- **TASK DETAILS**: Each line below must be set down exactly as it stands.

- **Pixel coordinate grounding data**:
________________________________________

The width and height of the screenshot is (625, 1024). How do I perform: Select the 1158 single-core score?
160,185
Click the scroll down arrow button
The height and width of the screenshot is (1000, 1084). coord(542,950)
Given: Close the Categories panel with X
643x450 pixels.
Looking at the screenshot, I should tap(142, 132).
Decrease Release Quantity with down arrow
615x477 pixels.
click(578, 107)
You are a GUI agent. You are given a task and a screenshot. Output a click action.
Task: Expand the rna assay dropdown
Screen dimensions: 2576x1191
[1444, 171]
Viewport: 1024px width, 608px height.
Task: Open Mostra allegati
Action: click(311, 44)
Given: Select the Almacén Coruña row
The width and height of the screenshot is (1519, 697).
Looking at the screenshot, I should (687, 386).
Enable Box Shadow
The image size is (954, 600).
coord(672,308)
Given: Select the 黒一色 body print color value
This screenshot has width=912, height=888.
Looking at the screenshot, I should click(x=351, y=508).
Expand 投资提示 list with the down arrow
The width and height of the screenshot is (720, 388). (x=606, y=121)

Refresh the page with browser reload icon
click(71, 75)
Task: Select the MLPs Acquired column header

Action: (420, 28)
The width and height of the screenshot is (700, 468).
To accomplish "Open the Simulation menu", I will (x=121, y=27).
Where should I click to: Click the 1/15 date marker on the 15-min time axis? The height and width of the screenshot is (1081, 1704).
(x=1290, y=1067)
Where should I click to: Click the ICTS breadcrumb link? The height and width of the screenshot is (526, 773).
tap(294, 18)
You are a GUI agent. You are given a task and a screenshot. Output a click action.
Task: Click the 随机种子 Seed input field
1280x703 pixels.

________________________________________

- **RESULT OF THIS TASK**:
The width and height of the screenshot is (625, 1024). How do I perform: Select the 1158 single-core score?
160,185
Click the scroll down arrow button
The height and width of the screenshot is (1000, 1084). coord(542,950)
Given: Close the Categories panel with X
643x450 pixels.
Looking at the screenshot, I should tap(142, 132).
Decrease Release Quantity with down arrow
615x477 pixels.
click(578, 107)
You are a GUI agent. You are given a task and a screenshot. Output a click action.
Task: Expand the rna assay dropdown
Screen dimensions: 2576x1191
[1444, 171]
Viewport: 1024px width, 608px height.
Task: Open Mostra allegati
Action: click(311, 44)
Given: Select the Almacén Coruña row
The width and height of the screenshot is (1519, 697).
Looking at the screenshot, I should (687, 386).
Enable Box Shadow
The image size is (954, 600).
coord(672,308)
Given: Select the 黒一色 body print color value
This screenshot has width=912, height=888.
Looking at the screenshot, I should click(x=351, y=508).
Expand 投资提示 list with the down arrow
The width and height of the screenshot is (720, 388). (x=606, y=121)

Refresh the page with browser reload icon
click(71, 75)
Task: Select the MLPs Acquired column header

Action: (420, 28)
The width and height of the screenshot is (700, 468).
To accomplish "Open the Simulation menu", I will (x=121, y=27).
Where should I click to: Click the 1/15 date marker on the 15-min time axis? The height and width of the screenshot is (1081, 1704).
(x=1290, y=1067)
Where should I click to: Click the ICTS breadcrumb link? The height and width of the screenshot is (526, 773).
tap(294, 18)
You are a GUI agent. You are given a task and a screenshot. Output a click action.
Task: Click the 随机种子 Seed input field
1280x703 pixels.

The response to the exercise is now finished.